### MATERIAL TO PROCESS ###

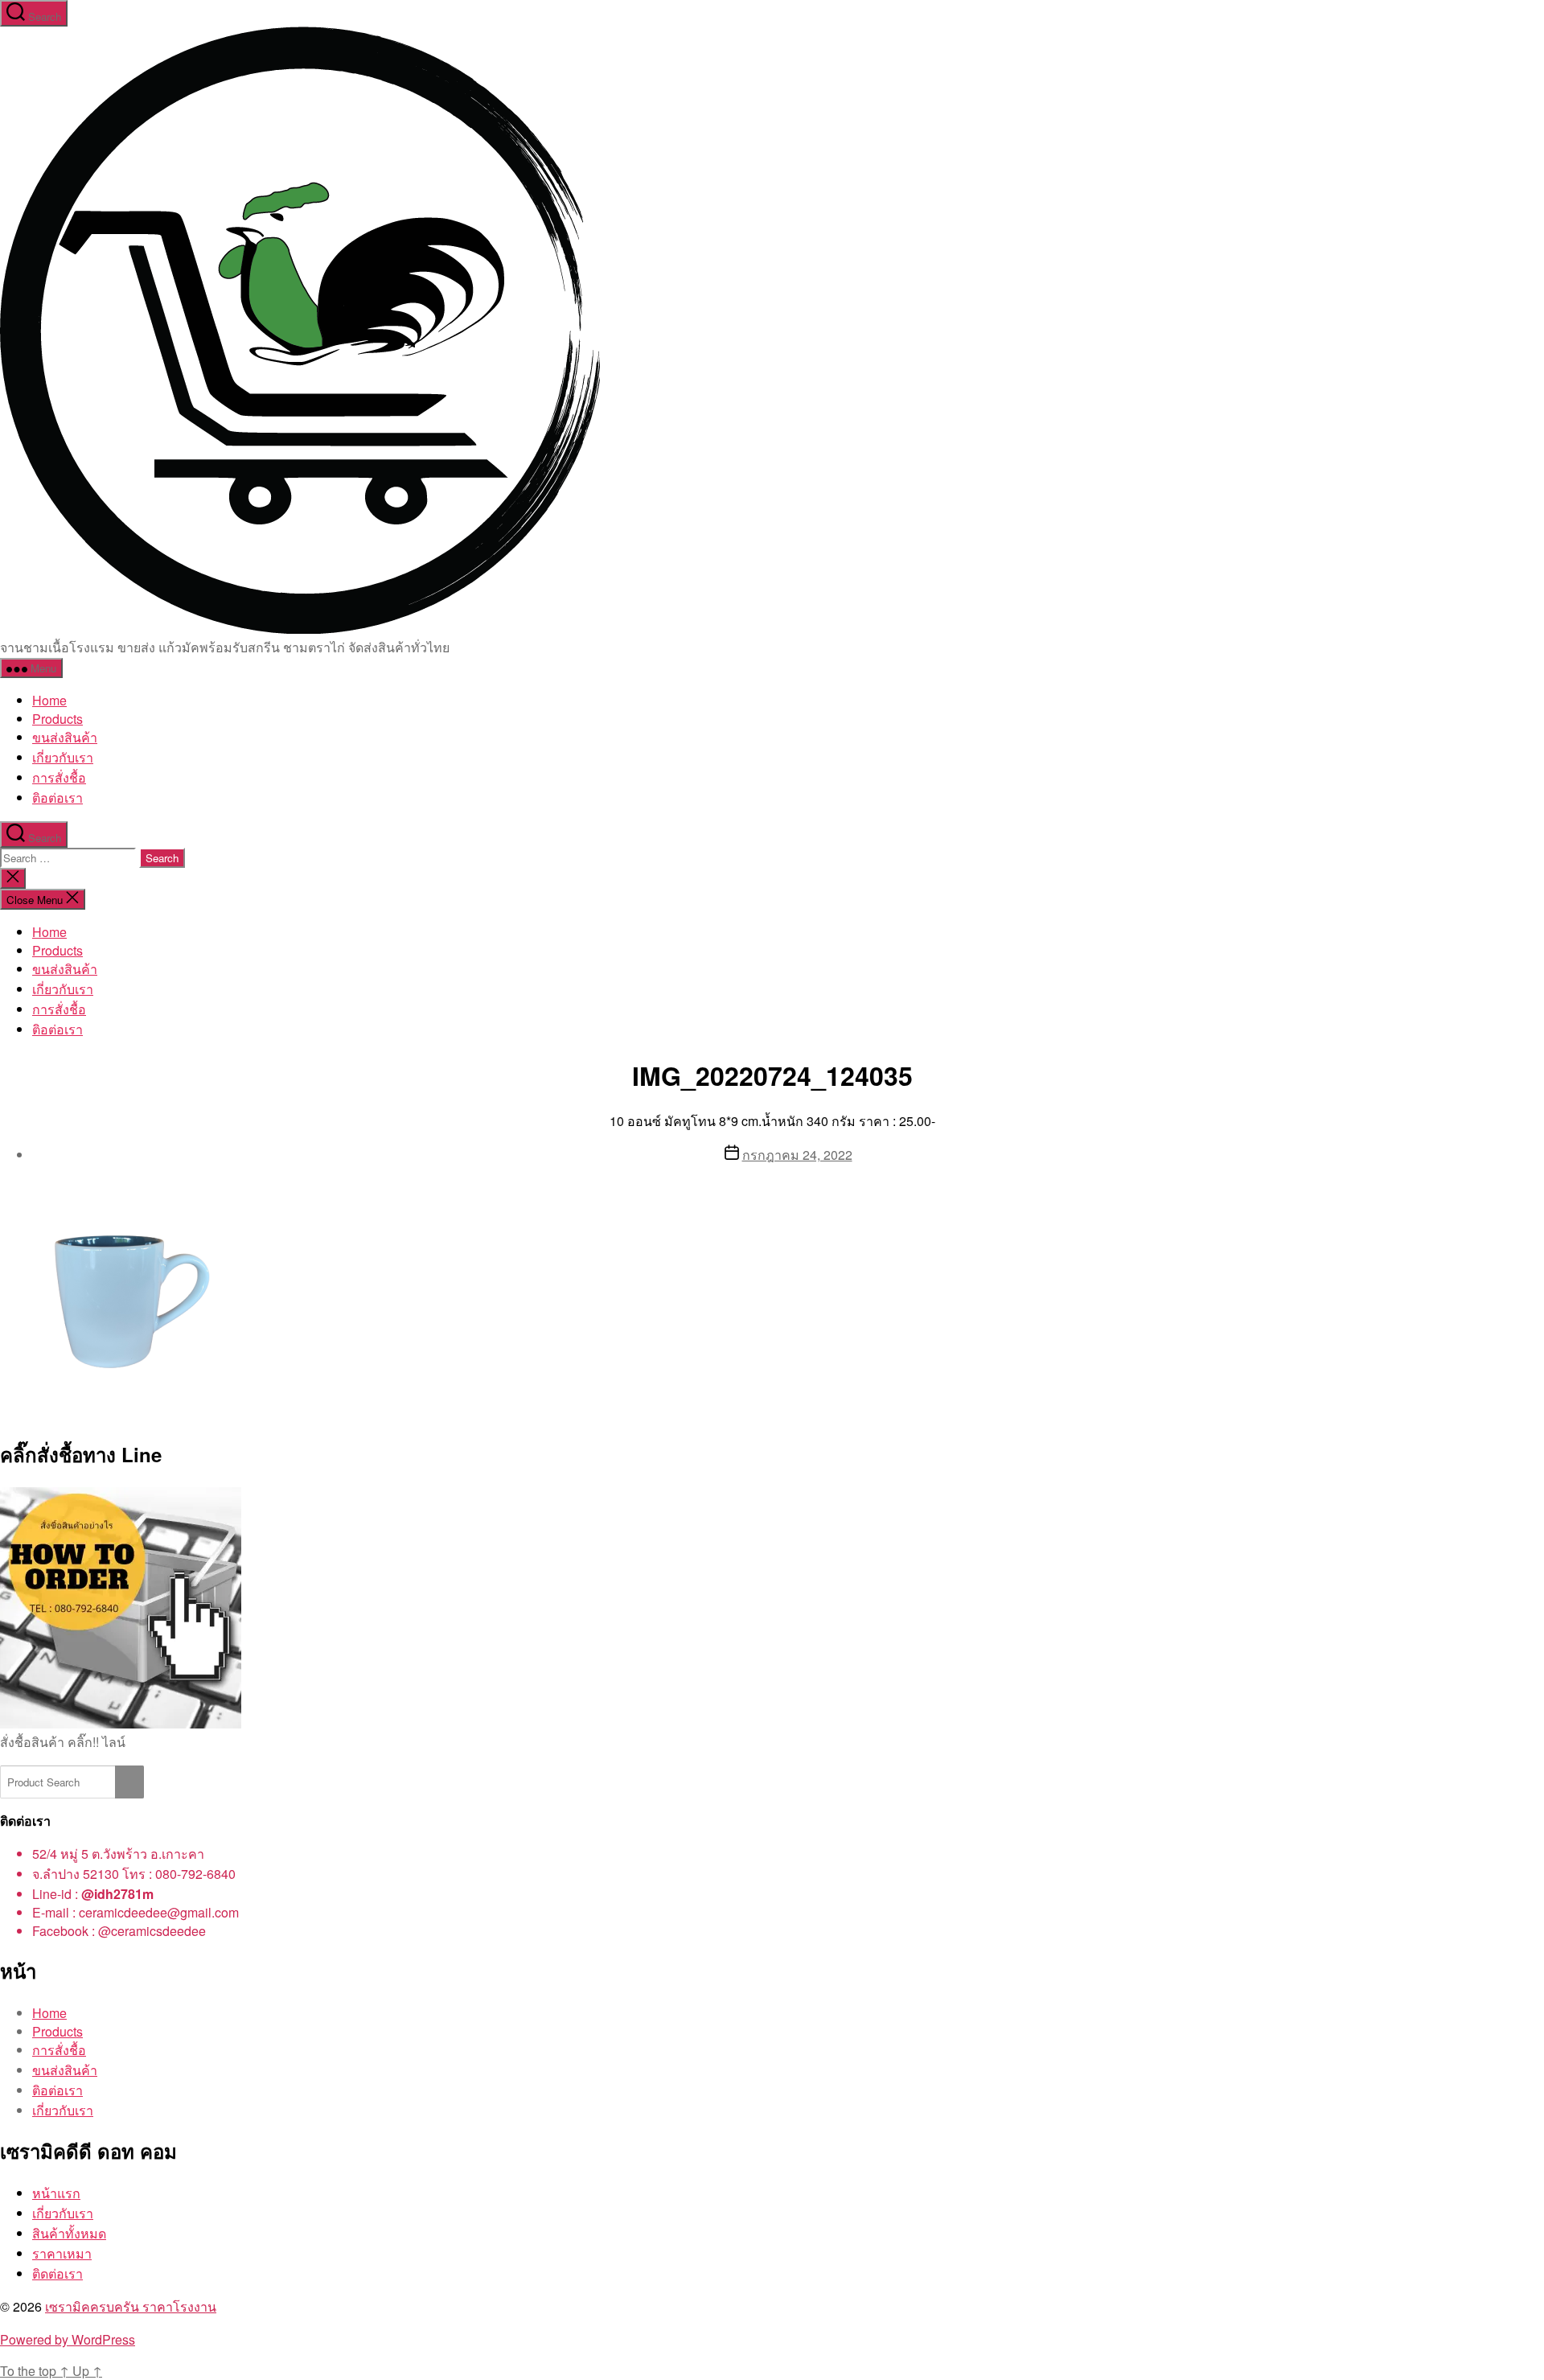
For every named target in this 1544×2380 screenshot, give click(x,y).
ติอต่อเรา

###
### MATERIAL TO PROCESS ###

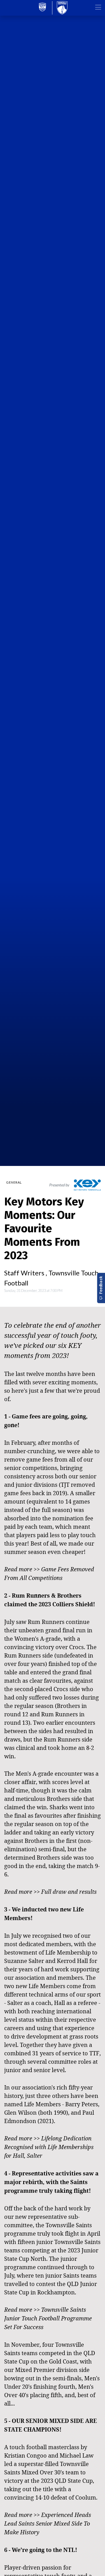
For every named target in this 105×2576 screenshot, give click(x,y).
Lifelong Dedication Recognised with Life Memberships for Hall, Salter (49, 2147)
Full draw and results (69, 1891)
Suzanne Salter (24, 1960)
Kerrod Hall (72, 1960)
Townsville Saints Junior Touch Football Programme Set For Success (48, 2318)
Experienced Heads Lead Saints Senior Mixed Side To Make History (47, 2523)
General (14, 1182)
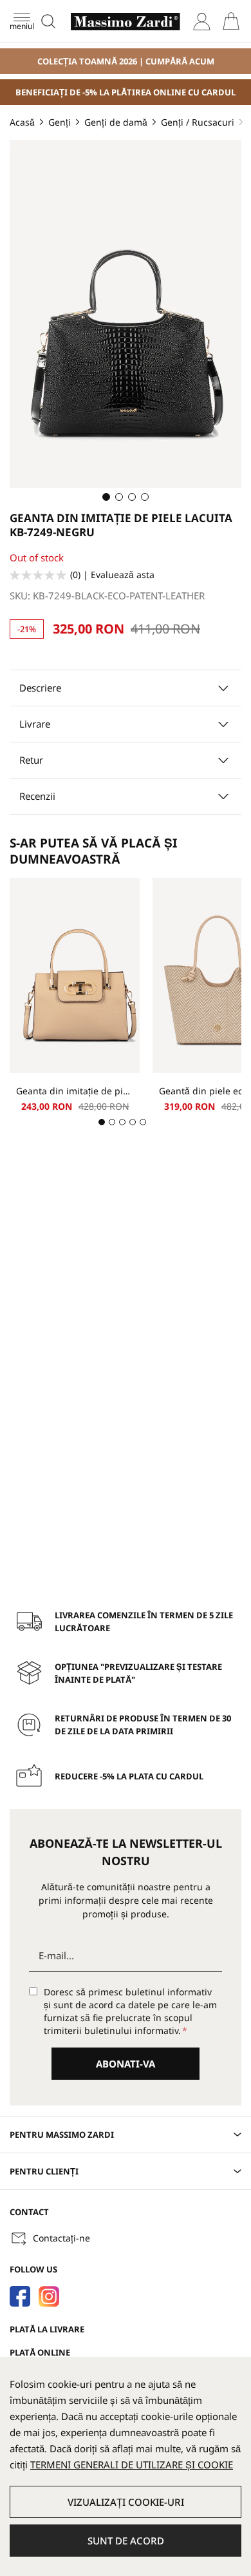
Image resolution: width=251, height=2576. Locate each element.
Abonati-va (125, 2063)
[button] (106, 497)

###

- [YOUR TASK]:
Please show every line of the records that holds the word "Salter".

- [WRITTEN RESPONSE]:
Lifelong Dedication Recognised with Life Memberships for Hall, Salter (49, 2147)
Suzanne Salter (24, 1960)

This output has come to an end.